**Collected data:**
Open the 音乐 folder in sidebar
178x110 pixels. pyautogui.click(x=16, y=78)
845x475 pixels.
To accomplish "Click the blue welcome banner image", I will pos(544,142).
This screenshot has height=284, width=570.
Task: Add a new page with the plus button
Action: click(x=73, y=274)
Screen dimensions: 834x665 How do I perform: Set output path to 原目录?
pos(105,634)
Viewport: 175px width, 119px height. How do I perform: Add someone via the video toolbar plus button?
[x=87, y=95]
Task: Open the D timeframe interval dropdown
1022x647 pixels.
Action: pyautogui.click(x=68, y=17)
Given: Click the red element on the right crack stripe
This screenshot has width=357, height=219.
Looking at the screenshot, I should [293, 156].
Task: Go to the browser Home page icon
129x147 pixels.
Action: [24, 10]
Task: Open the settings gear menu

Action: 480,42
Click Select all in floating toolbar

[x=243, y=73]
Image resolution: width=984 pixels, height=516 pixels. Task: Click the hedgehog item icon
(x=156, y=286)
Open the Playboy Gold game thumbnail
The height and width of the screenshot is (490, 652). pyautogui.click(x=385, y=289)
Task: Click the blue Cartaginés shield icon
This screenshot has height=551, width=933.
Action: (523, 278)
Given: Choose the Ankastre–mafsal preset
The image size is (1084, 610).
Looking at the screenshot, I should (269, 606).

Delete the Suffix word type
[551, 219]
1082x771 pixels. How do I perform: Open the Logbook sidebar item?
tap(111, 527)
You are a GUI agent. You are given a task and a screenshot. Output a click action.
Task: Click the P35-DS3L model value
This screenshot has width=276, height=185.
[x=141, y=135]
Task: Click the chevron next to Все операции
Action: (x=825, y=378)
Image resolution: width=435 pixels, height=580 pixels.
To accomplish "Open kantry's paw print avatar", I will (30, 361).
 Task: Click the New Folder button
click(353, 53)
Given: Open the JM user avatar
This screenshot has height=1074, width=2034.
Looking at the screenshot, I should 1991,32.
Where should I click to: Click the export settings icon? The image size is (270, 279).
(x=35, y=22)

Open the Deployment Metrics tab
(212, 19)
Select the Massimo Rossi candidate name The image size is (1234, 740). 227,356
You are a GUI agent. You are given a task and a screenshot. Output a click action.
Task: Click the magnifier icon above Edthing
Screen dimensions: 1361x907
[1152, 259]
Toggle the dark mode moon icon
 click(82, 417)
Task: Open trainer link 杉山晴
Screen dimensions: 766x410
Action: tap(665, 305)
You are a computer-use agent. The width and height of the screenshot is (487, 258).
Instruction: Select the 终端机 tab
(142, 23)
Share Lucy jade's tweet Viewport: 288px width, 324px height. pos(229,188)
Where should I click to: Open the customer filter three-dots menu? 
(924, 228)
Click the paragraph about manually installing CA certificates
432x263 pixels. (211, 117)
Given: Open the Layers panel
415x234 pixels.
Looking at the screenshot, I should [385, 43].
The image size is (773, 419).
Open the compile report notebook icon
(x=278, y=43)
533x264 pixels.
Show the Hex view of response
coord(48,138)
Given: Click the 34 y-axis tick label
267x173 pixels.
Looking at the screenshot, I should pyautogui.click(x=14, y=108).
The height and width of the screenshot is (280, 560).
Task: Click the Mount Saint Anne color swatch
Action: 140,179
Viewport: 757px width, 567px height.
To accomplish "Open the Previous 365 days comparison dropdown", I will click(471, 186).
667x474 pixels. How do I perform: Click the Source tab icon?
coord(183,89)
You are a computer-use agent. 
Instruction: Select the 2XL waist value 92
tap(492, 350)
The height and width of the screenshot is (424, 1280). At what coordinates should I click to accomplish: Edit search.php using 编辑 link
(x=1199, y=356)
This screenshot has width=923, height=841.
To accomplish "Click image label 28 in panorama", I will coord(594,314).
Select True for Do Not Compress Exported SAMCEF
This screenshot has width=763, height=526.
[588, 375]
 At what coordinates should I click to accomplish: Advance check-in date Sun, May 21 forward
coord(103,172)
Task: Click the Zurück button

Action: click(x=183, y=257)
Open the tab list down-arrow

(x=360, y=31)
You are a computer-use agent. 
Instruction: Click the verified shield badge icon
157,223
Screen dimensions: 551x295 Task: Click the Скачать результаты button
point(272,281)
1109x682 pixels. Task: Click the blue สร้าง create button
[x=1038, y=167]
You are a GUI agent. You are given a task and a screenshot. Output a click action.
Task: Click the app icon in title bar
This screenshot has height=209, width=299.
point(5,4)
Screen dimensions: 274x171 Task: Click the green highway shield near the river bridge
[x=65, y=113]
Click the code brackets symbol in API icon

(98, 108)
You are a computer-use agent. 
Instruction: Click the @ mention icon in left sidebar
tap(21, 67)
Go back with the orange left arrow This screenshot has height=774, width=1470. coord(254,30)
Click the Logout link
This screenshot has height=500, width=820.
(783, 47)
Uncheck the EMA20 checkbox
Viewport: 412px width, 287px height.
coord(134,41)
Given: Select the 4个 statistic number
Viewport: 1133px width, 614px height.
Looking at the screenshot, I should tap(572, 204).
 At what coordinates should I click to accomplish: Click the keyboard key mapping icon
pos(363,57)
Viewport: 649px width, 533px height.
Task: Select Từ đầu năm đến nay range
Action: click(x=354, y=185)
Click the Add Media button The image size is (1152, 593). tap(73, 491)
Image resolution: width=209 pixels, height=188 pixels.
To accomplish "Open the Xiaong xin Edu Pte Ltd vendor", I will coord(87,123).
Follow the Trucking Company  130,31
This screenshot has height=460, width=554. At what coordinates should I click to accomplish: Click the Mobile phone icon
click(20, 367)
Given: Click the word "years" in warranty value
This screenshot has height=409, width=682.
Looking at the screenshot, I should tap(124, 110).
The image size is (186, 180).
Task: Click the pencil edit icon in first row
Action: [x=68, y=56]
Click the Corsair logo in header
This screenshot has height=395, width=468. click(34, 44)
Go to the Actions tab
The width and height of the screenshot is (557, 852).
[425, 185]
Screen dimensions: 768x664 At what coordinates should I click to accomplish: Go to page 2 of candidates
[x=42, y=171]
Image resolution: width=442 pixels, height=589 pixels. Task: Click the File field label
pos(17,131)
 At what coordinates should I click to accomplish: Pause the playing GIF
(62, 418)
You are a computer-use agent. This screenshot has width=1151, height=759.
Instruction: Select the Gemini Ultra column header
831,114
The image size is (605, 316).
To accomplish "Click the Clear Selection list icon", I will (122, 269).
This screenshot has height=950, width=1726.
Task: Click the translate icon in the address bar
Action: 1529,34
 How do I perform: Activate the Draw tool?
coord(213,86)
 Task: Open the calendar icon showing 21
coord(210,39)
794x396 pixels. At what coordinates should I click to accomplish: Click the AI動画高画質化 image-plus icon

**Aim of the task:** Once more, write out the records above, exactly as they stand.

**Response for this exercise:**
Open the 音乐 folder in sidebar
178x110 pixels. pyautogui.click(x=16, y=78)
845x475 pixels.
To accomplish "Click the blue welcome banner image", I will pos(544,142).
This screenshot has height=284, width=570.
Task: Add a new page with the plus button
Action: click(x=73, y=274)
Screen dimensions: 834x665 How do I perform: Set output path to 原目录?
pos(105,634)
Viewport: 175px width, 119px height. How do I perform: Add someone via the video toolbar plus button?
[x=87, y=95]
Task: Open the D timeframe interval dropdown
1022x647 pixels.
Action: pyautogui.click(x=68, y=17)
Given: Click the red element on the right crack stripe
This screenshot has width=357, height=219.
Looking at the screenshot, I should [293, 156].
Task: Go to the browser Home page icon
129x147 pixels.
Action: [24, 10]
Task: Open the settings gear menu

Action: 480,42
Click Select all in floating toolbar

[x=243, y=73]
Image resolution: width=984 pixels, height=516 pixels. Task: Click the hedgehog item icon
(x=156, y=286)
Open the Playboy Gold game thumbnail
The height and width of the screenshot is (490, 652). pyautogui.click(x=385, y=289)
Task: Click the blue Cartaginés shield icon
This screenshot has height=551, width=933.
Action: (523, 278)
Given: Choose the Ankastre–mafsal preset
The image size is (1084, 610).
Looking at the screenshot, I should (269, 606).

Delete the Suffix word type
[551, 219]
1082x771 pixels. How do I perform: Open the Logbook sidebar item?
tap(111, 527)
You are a GUI agent. You are given a task and a screenshot. Output a click action.
Task: Click the P35-DS3L model value
This screenshot has width=276, height=185.
[x=141, y=135]
Task: Click the chevron next to Все операции
Action: (x=825, y=378)
Image resolution: width=435 pixels, height=580 pixels.
To accomplish "Open kantry's paw print avatar", I will (30, 361).
 Task: Click the New Folder button
click(353, 53)
Given: Open the JM user avatar
This screenshot has height=1074, width=2034.
Looking at the screenshot, I should 1991,32.
Where should I click to: Click the export settings icon? The image size is (270, 279).
(x=35, y=22)

Open the Deployment Metrics tab
(212, 19)
Select the Massimo Rossi candidate name The image size is (1234, 740). 227,356
You are a GUI agent. You are given a task and a screenshot. Output a click action.
Task: Click the magnifier icon above Edthing
Screen dimensions: 1361x907
[1152, 259]
Toggle the dark mode moon icon
 click(82, 417)
Task: Open trainer link 杉山晴
Screen dimensions: 766x410
Action: tap(665, 305)
You are a computer-use agent. The width and height of the screenshot is (487, 258).
Instruction: Select the 终端机 tab
(142, 23)
Share Lucy jade's tweet Viewport: 288px width, 324px height. pos(229,188)
Where should I click to: Open the customer filter three-dots menu? 
(924, 228)
Click the paragraph about manually installing CA certificates
432x263 pixels. (211, 117)
Given: Open the Layers panel
415x234 pixels.
Looking at the screenshot, I should [385, 43].
The image size is (773, 419).
Open the compile report notebook icon
(x=278, y=43)
533x264 pixels.
Show the Hex view of response
coord(48,138)
Given: Click the 34 y-axis tick label
267x173 pixels.
Looking at the screenshot, I should pyautogui.click(x=14, y=108).
The height and width of the screenshot is (280, 560).
Task: Click the Mount Saint Anne color swatch
Action: 140,179
Viewport: 757px width, 567px height.
To accomplish "Open the Previous 365 days comparison dropdown", I will click(471, 186).
667x474 pixels. How do I perform: Click the Source tab icon?
coord(183,89)
You are a computer-use agent. 
Instruction: Select the 2XL waist value 92
tap(492, 350)
The height and width of the screenshot is (424, 1280). At what coordinates should I click to accomplish: Edit search.php using 编辑 link
(x=1199, y=356)
This screenshot has width=923, height=841.
To accomplish "Click image label 28 in panorama", I will coord(594,314).
Select True for Do Not Compress Exported SAMCEF
This screenshot has width=763, height=526.
[588, 375]
 At what coordinates should I click to accomplish: Advance check-in date Sun, May 21 forward
coord(103,172)
Task: Click the Zurück button

Action: click(x=183, y=257)
Open the tab list down-arrow

(x=360, y=31)
You are a computer-use agent. 
Instruction: Click the verified shield badge icon
157,223
Screen dimensions: 551x295 Task: Click the Скачать результаты button
point(272,281)
1109x682 pixels. Task: Click the blue สร้าง create button
[x=1038, y=167]
You are a GUI agent. You are given a task and a screenshot. Output a click action.
Task: Click the app icon in title bar
This screenshot has height=209, width=299.
point(5,4)
Screen dimensions: 274x171 Task: Click the green highway shield near the river bridge
[x=65, y=113]
Click the code brackets symbol in API icon

(98, 108)
You are a computer-use agent. 
Instruction: Click the @ mention icon in left sidebar
tap(21, 67)
Go back with the orange left arrow This screenshot has height=774, width=1470. coord(254,30)
Click the Logout link
This screenshot has height=500, width=820.
(783, 47)
Uncheck the EMA20 checkbox
Viewport: 412px width, 287px height.
coord(134,41)
Given: Select the 4个 statistic number
Viewport: 1133px width, 614px height.
Looking at the screenshot, I should tap(572, 204).
 At what coordinates should I click to accomplish: Click the keyboard key mapping icon
pos(363,57)
Viewport: 649px width, 533px height.
Task: Select Từ đầu năm đến nay range
Action: click(x=354, y=185)
Click the Add Media button The image size is (1152, 593). tap(73, 491)
Image resolution: width=209 pixels, height=188 pixels.
To accomplish "Open the Xiaong xin Edu Pte Ltd vendor", I will coord(87,123).
Follow the Trucking Company  130,31
This screenshot has height=460, width=554. At what coordinates should I click to accomplish: Click the Mobile phone icon
click(20, 367)
Given: Click the word "years" in warranty value
This screenshot has height=409, width=682.
Looking at the screenshot, I should tap(124, 110).
The image size is (186, 180).
Task: Click the pencil edit icon in first row
Action: [x=68, y=56]
Click the Corsair logo in header
This screenshot has height=395, width=468. click(34, 44)
Go to the Actions tab
The width and height of the screenshot is (557, 852).
[425, 185]
Screen dimensions: 768x664 At what coordinates should I click to accomplish: Go to page 2 of candidates
[x=42, y=171]
Image resolution: width=442 pixels, height=589 pixels. Task: Click the File field label
pos(17,131)
 At what coordinates should I click to accomplish: Pause the playing GIF
(62, 418)
You are a computer-use agent. This screenshot has width=1151, height=759.
Instruction: Select the Gemini Ultra column header
831,114
The image size is (605, 316).
To accomplish "Click the Clear Selection list icon", I will (122, 269).
This screenshot has height=950, width=1726.
Task: Click the translate icon in the address bar
Action: 1529,34
 How do I perform: Activate the Draw tool?
coord(213,86)
 Task: Open the calendar icon showing 21
coord(210,39)
794x396 pixels. At what coordinates should I click to accomplish: Click the AI動画高画質化 image-plus icon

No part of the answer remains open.